_WHAT THE TASK ASKS_.
Find the line containing "Instruction: Edit the row 7 TEST ALERT entry", then print it and each following line through the end of the records, exactly and with nothing added; leave out any pictures.

_Records from a dataset_.
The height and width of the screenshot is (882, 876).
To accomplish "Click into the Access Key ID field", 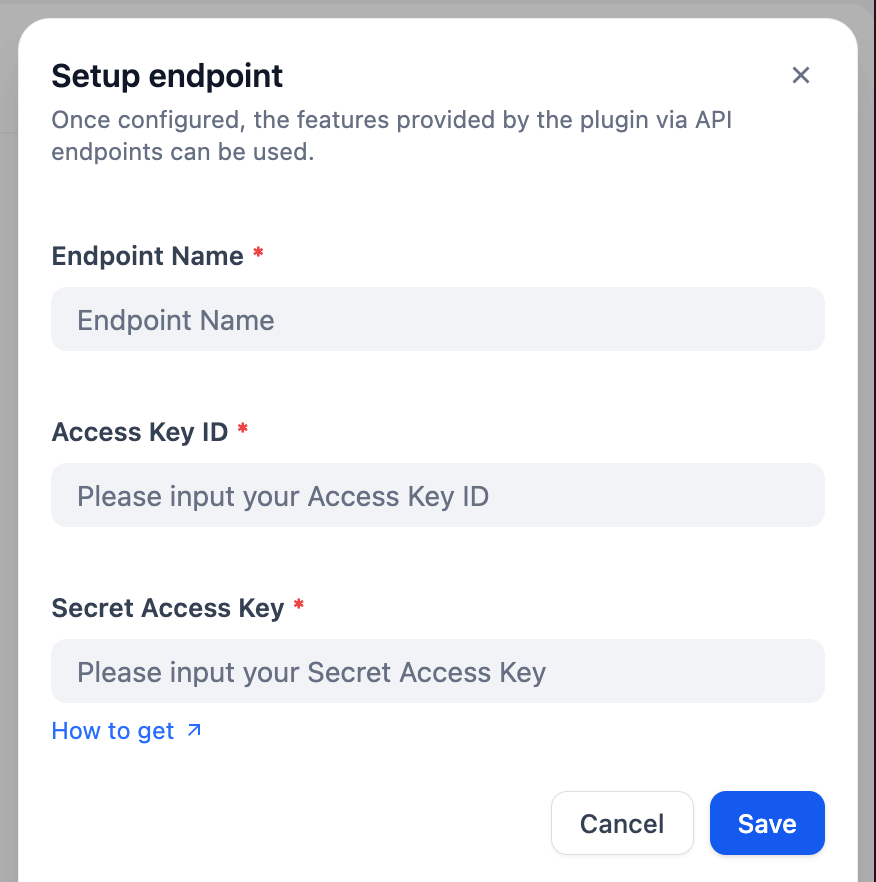I will (437, 496).
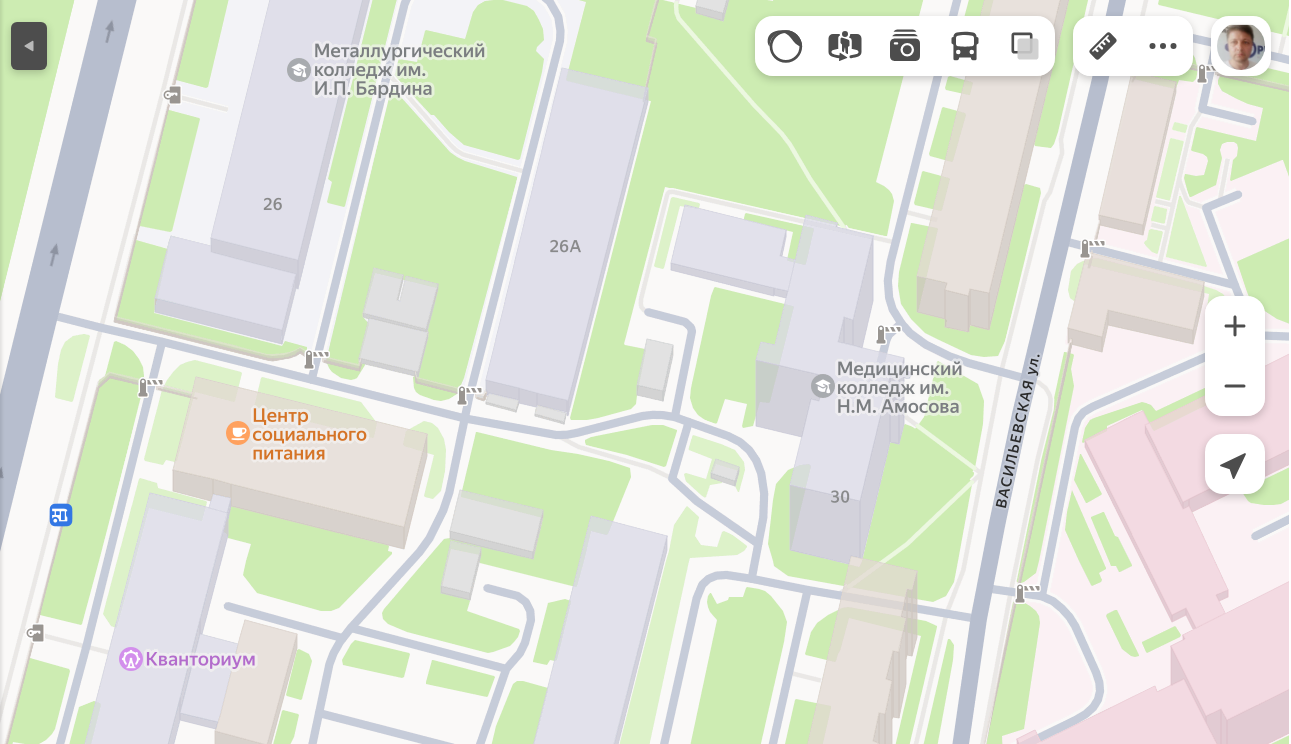Open the map layers selector
The height and width of the screenshot is (744, 1291).
point(1025,46)
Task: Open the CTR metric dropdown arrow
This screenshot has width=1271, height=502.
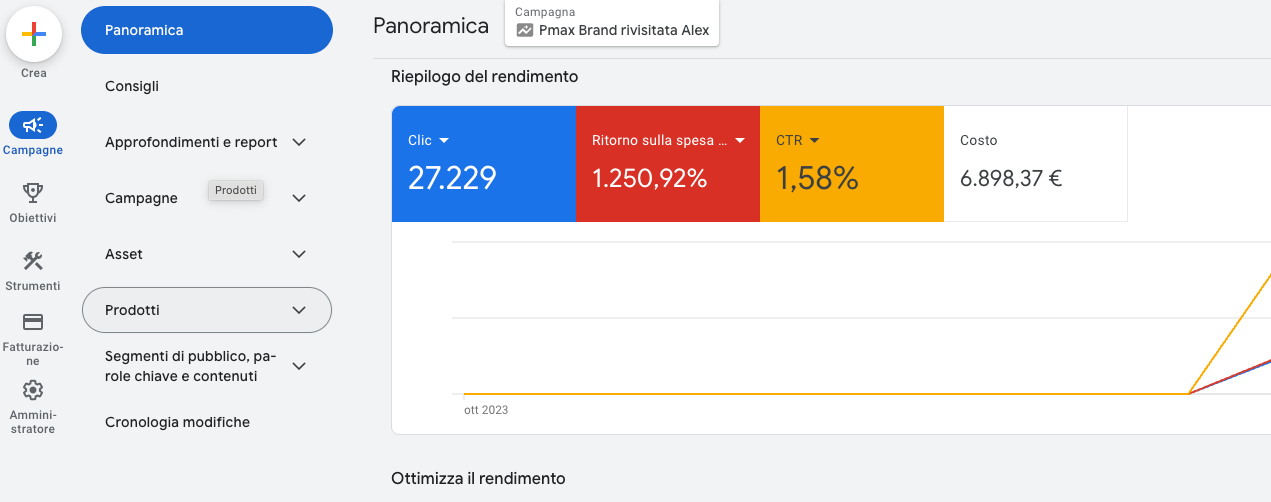Action: pos(815,141)
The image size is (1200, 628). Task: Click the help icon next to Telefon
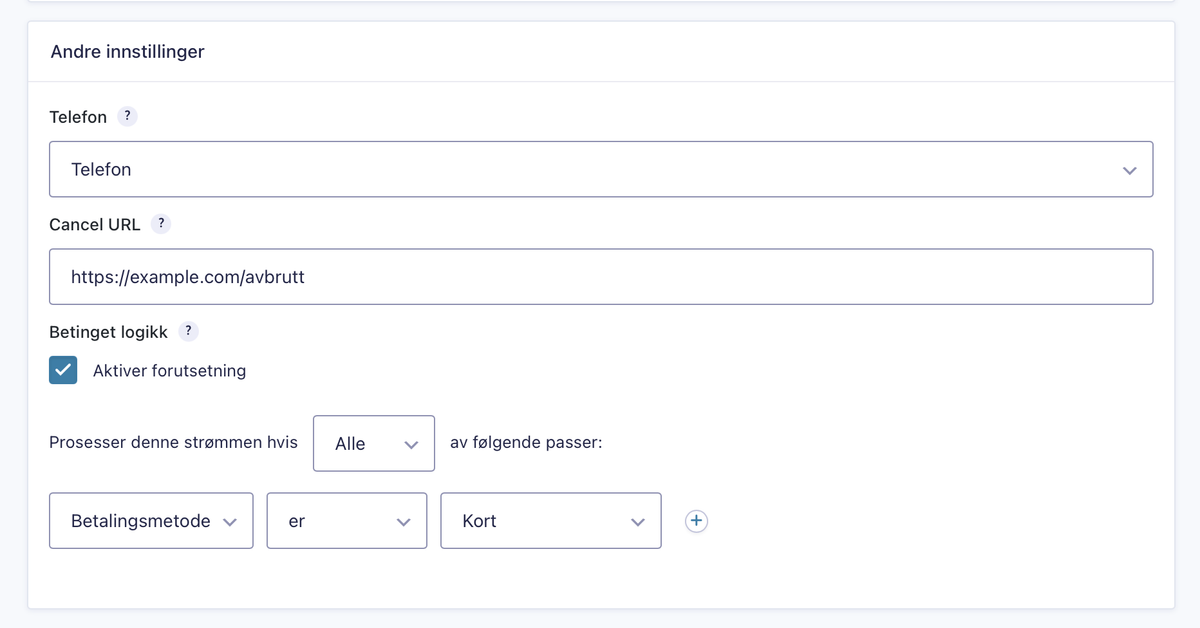[127, 116]
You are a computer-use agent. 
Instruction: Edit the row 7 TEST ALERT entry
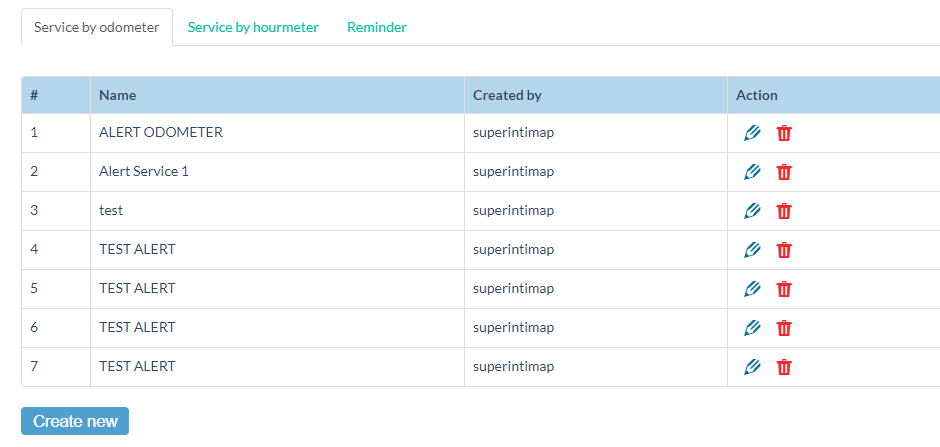point(752,367)
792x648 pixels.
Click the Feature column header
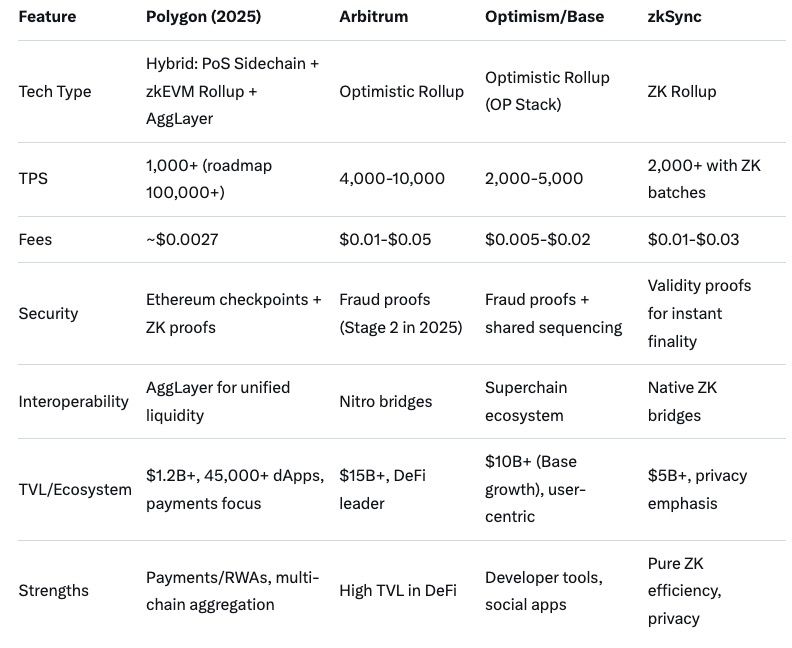click(x=47, y=17)
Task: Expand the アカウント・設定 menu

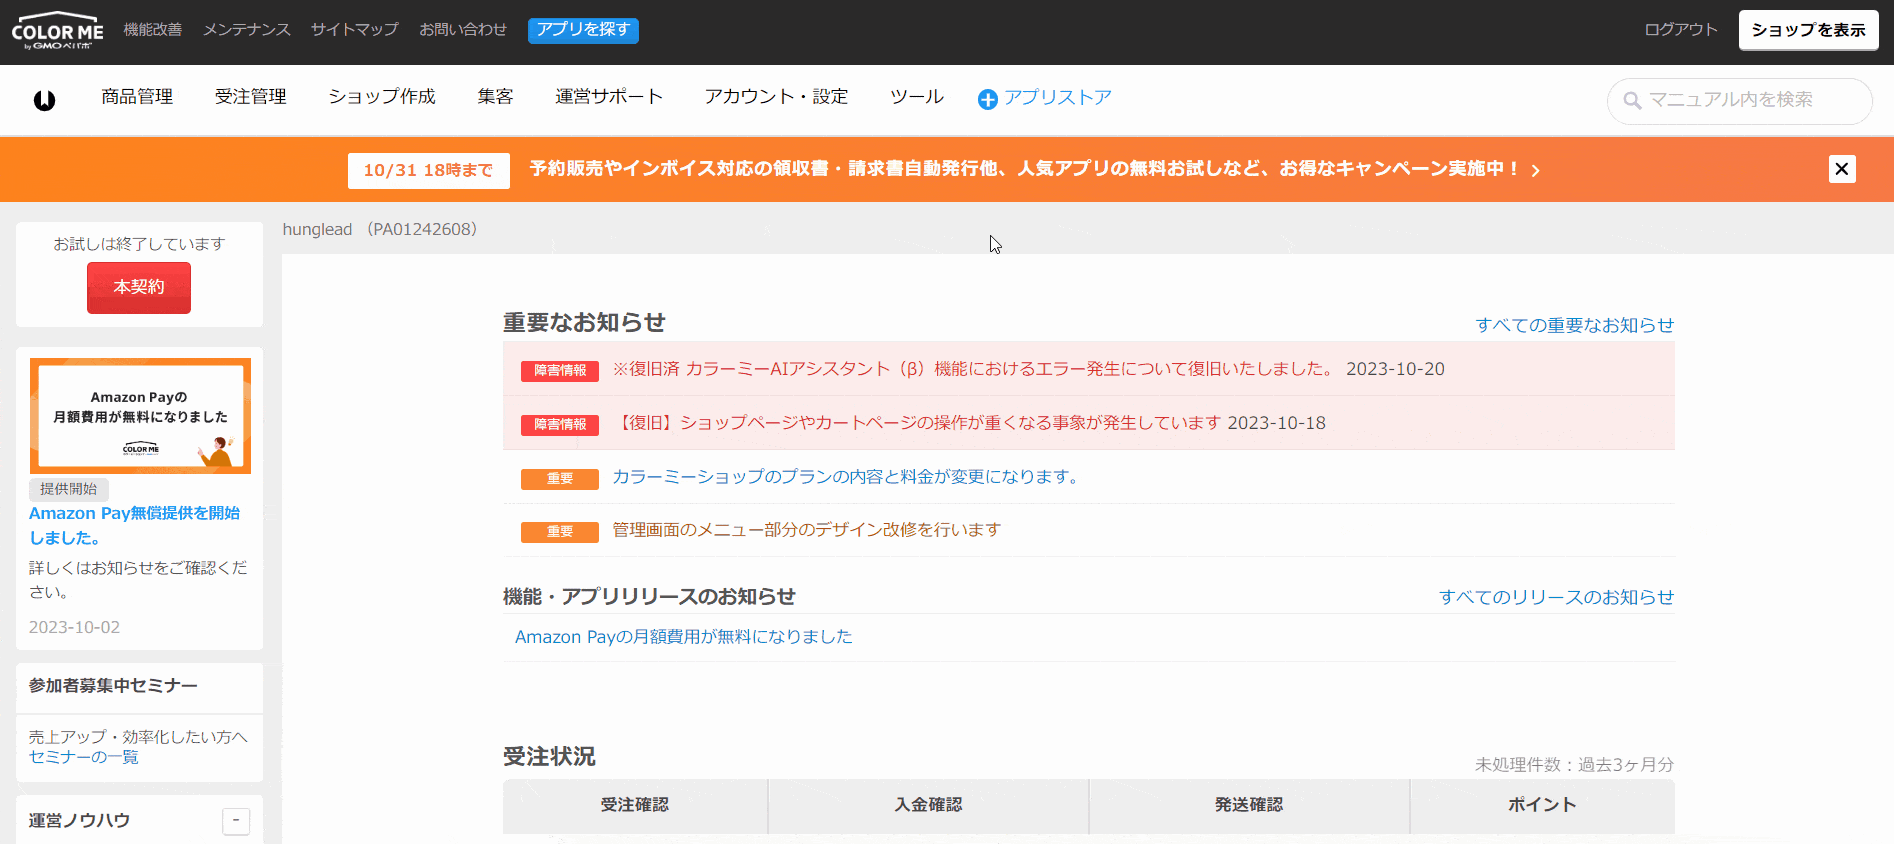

_PROBLEM SOLUTION_.
Instruction: Edit the row 7 TEST ALERT entry
point(752,367)
792x648 pixels.
Click the Feature column header
click(x=47, y=17)
Task: Expand the アカウント・設定 menu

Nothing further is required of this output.